** Begin Information shown **

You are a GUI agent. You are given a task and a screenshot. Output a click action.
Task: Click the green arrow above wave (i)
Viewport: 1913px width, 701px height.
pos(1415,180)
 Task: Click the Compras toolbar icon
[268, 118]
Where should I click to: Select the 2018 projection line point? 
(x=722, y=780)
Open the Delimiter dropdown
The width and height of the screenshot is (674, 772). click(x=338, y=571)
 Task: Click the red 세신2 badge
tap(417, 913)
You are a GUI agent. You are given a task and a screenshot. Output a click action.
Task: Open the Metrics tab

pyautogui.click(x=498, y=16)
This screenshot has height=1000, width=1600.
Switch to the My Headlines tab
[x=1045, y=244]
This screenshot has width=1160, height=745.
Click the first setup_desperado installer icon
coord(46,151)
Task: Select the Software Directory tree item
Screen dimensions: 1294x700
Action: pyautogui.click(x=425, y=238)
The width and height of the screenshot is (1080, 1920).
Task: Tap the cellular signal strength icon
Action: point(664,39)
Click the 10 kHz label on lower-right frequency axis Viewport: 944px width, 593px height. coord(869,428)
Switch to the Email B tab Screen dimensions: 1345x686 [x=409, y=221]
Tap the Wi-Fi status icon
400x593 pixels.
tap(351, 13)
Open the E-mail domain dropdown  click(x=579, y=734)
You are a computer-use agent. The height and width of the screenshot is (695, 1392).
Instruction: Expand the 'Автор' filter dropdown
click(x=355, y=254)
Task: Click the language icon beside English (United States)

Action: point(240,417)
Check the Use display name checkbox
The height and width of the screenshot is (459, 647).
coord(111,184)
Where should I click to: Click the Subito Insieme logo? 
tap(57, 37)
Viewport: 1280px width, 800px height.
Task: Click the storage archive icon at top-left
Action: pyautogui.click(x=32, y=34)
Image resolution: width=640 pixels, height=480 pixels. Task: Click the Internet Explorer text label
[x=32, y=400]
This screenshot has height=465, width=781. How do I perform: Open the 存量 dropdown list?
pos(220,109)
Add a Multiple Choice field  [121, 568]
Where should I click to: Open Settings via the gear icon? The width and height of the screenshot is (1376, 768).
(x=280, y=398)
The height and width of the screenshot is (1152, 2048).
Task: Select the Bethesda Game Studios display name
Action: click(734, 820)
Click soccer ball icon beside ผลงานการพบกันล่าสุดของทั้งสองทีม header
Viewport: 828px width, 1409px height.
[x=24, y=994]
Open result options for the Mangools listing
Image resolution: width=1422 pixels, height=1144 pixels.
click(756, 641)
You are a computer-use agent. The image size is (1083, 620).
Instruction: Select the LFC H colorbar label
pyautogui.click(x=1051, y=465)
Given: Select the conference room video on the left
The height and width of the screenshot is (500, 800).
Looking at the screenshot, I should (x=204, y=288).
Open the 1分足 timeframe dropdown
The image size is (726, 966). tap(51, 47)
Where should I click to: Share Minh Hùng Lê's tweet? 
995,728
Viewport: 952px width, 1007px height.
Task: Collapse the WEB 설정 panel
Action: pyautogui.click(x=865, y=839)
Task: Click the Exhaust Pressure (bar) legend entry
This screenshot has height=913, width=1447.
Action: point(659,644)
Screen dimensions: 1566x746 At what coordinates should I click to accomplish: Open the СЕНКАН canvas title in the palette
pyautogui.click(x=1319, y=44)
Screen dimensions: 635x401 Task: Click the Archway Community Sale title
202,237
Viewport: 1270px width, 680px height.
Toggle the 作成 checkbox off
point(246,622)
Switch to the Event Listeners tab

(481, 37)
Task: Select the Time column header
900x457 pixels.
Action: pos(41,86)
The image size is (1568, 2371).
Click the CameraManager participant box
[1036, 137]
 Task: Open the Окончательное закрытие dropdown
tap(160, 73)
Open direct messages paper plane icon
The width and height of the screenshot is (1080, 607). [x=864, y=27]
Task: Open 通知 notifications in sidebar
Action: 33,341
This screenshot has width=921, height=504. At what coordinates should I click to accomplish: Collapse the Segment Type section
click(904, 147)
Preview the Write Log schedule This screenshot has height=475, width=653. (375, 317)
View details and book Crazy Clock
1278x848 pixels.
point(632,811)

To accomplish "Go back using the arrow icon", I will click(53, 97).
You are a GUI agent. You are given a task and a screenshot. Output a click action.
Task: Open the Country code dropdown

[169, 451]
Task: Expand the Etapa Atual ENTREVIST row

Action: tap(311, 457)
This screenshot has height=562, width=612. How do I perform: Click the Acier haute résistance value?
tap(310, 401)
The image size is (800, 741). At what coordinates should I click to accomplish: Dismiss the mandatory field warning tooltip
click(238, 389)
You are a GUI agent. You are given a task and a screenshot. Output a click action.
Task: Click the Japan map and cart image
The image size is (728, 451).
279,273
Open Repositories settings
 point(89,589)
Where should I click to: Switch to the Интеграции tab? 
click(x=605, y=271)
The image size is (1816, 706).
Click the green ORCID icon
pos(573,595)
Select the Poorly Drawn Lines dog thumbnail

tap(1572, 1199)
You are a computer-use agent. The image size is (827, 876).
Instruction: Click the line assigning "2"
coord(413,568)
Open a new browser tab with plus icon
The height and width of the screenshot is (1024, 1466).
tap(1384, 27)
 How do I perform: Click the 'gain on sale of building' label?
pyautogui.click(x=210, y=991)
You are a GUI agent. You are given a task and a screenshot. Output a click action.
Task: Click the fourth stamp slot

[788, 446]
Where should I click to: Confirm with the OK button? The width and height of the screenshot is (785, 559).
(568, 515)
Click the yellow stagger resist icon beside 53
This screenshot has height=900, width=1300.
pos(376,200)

** End Information shown **

Return every line of the listing above that contains the string "This". Matching is case-sensitive.

§ Response:
This screenshot has height=1000, width=1600.
This screenshot has width=1160, height=745.
This screenshot has height=465, width=781. How do I perform: Open the 存量 dropdown list?
This screenshot has height=913, width=1447.
This screenshot has width=921, height=504. At what coordinates should I click to accomplish: Collapse the Segment Type section
Preview the Write Log schedule This screenshot has height=475, width=653. (375, 317)
This screenshot has height=562, width=612. How do I perform: Click the Acier haute résistance value?
This screenshot has height=900, width=1300.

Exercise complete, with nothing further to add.